In many diseases, the difference between healthy and sick can be traced to the body’s cells producing too much – or too little – of a certain protein or proteins. Cancerous cells, for instance, can often develop when tumour suppressor proteins such as p53 are misregulated.

Together, the entire set of proteins produced within a cell, tissue or organism at a certain time is called the proteome. Traditionally, researchers have used mass spectrometers operated in the data-dependent acquisition (DDA) mode to quantify proteomic differences between two samples. Such samples might compare cancer cells to normal cells, or infected tissue to uninfected tissue.

But DDA has some drawbacks that make it hard to accurately and reliably quantify such differences. A more sensitive and more accurate method, known as data-independent acquisition, or DIA, is now producing better-quality proteomics data.

With a state-of-the-art mass spectrometer coming in somewhere between half a million to a million dollars, not many labs can afford their own. That’s what makes the Monash Biomedical Proteomics Facility (MBPF) so appealing. As part of the centrally managed Monash Technology Research Platforms, the MPBF offers high-quality equipment and expert knowledge to help researchers from Monash Uni and other institutions Australia-wide and overseas, as well as commercial clients.

Director of the MBPF, Dr Ralf Schittenhelm, says that DIA mass spectrometry – which the facility was one of the first to implement in Australia – has a major advantage over the traditional method, apart from its accuracy and sensitivity.

“You can globally quantify each and every protein inside a cell: no other technique can do this,” he says. “However, you do have to know which proteins you are looking for. So to analyse the DIA data, you need a library, or a catalogue, of proteins you are interested in.”

A protein library is generated by fractionating and analysing samples supplied by the researcher many times, to ensure that every protein in the cell has been ‘seen’ on the mass spectrometer.

“Once you have the library, you run the DIA experiment on the MS, and screen the data for the proteins present in the library,” explains Dr Schittenhelm.

A computer program compares the peaks on the DIA trace of each sample with those of the library. Just like a scientific game of bingo, when two peaks match, the program ‘calls’ the matching protein.

The folks at the MBPF supply the researchers with a spreadsheet of the results that show which proteins are either upregulated or downregulated, say, in a cancer cell sample compared with a normal cell sample.
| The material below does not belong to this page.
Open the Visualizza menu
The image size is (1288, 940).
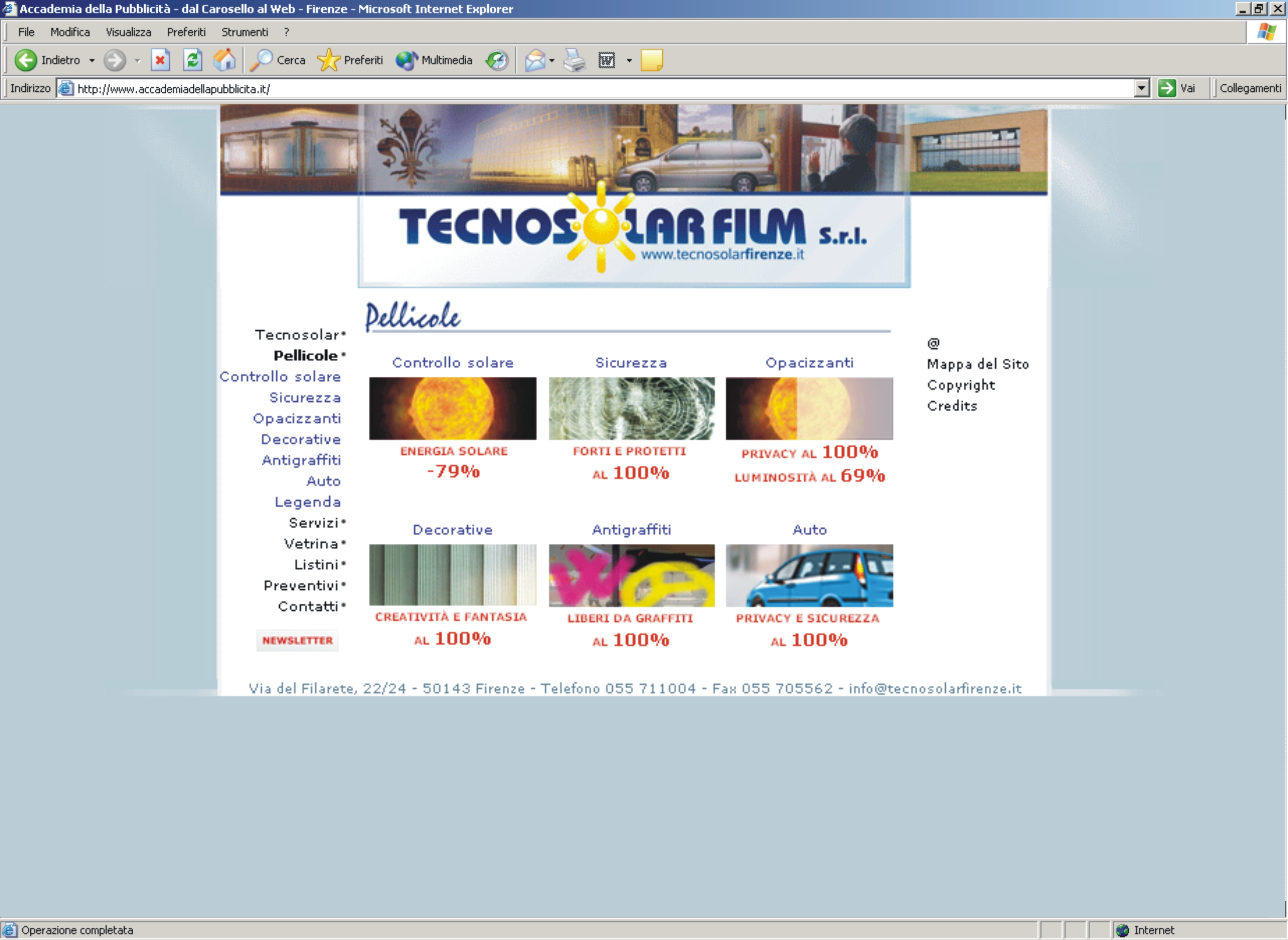click(x=128, y=33)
The researcher then analyses the data and can use the information to discover new biomarkers, identify potential drug targets, and so on.
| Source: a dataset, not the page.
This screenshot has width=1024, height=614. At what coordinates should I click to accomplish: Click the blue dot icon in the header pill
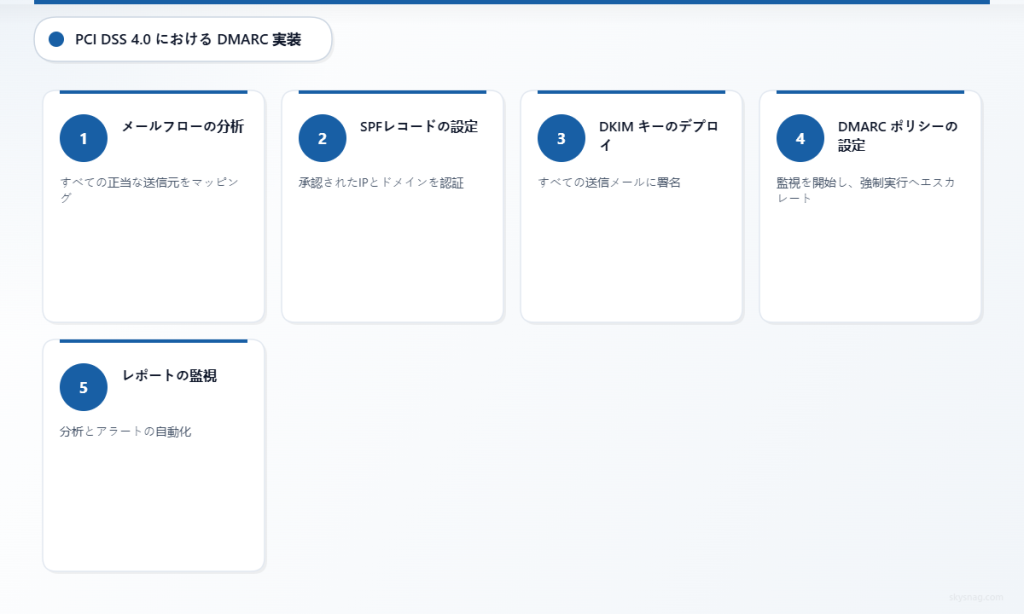tap(55, 40)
Dr Schittenhelm says that another great advantage of the DIA system is that once a comprehensive library has been established, it can be used over and over again.

“Say that a few months down the track, you have identified 10 new proteins in your research; you can then ‘reinterrogate’ the same DIA data, and don’t have to run the mass spec again.”

The outcome? A great saving of time and money, which can be directed more effectively to life-saving research.